Note: Settlement and entry of orders is dealt with in Order 36 of the Federal Court Rules.
IN THE FEDERAL COURT OF AUSTRALIA
QUEENSLAND DISTRICT REGISTRY
Q 148 OF 2002
BETWEEN:
SERGEY DRANICHNIKOV
FIRST APPLICANTOLGA DRANICHNIKOV
SECOND APPLICANTAND:
CENTRELINK
FIRST RESPONDENTBRIAN McKENNA in his capacity as a Centrelink Recovery Officer
SECOND RESPONDENT
JUDGE:
DOWSETT J
DATE:
25 OCTOBER 2002
PLACE:
BRISBANE
REASONS FOR JUDGMENT
In the present application for judicial review, the applicants seek review of three separate decisions, one allegedly made on 16 August 2002, one allegedly made on 10 September 2002, and one allegedly made on 28 August 2002. At the outset of proceedings today, counsel for the respondents applied to strike out par 2 of the amended application (relating to the “decision” of 10 September) upon the basis that it was clearly demonstrable that there was no decision against which any application for review could be made. I initially proceeded upon the basis that I would dispose of that application first. However, at some stage, it seemed to me that it might be better if we were to allow the parties to make full submissions as to the merits of the application for review. That was an unfortunate decision on my part. It turned out that the applicants wished to make quite extensive submissions concerning the application of various treaties to the domestic law of Australia. It struck me, as I listened to the submissions, that it was really not possible to apply those arguments to the “decision” of 10 September simply because of the patent absence of any substance on which they could operate. In the interests of saving time, I therefore thought it appropriate to revert to my original position of determining separately the question of whether or not there was a decision which could be reviewed. I propose to dispose of that question now. The relevant paragraph of the application is as follows:
The decision of Mr P. Salter, Centrelink Customer Office made on 10 September 2002 that the First Applicant and the Second Applicant are not eligible to any payments or concession through Centrelink, because the application for a Protection Visa of Sergey Dranichnikov has not been finally determined.
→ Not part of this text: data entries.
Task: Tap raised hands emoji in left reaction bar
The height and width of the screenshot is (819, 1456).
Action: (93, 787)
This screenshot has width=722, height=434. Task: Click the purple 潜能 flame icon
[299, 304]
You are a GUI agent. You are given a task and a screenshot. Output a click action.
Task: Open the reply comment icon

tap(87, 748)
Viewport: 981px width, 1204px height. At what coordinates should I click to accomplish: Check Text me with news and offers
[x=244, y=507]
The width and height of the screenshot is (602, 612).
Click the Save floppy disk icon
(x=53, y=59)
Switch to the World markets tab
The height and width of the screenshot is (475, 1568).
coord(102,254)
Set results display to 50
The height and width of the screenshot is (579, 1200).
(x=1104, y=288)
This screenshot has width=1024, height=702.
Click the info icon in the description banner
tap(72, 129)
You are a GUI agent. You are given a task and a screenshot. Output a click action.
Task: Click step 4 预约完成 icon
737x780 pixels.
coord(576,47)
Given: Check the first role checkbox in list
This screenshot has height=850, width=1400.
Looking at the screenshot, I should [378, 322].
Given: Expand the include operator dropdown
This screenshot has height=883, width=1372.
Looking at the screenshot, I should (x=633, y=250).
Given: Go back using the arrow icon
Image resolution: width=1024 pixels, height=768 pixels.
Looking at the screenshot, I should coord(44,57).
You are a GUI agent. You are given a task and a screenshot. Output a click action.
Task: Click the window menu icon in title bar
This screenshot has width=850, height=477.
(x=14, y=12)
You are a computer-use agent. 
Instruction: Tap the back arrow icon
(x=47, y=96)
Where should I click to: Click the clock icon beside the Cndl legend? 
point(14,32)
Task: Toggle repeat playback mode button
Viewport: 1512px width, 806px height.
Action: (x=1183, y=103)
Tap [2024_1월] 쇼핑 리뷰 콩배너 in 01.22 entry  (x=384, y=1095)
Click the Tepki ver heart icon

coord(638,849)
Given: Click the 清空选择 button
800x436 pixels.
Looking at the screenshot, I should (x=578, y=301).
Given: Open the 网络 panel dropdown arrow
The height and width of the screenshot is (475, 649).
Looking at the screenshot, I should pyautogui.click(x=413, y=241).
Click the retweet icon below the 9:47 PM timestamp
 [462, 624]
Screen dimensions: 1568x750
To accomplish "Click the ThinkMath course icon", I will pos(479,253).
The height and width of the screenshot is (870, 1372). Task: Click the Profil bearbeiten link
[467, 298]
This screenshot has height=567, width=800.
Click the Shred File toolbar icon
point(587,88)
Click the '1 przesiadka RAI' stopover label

This refers to a series of events which occurred on 10 September. They commenced when Mrs Dranichnikov faxed a letter of 10 September 2002 to the Centrelink office. In that application, she set out the financial and immigration circumstances of herself and her family, commencing the letter with the words:
I seek from your office the financial or some other assistance due to following circumstances.
At the end of the letter she said:
Under the above circumstances, I found myself and our family in the extremely hard financial situation. Therefore, may I ask your agency for any benefits for our family: Special Benefit, or Sickness Allowance or Health Care Card or Parenting Payment or Rental Assistance or Family Tax Benefit (for my husband) or Rent Assistance or other payments or benefits applicable to the above circumstances.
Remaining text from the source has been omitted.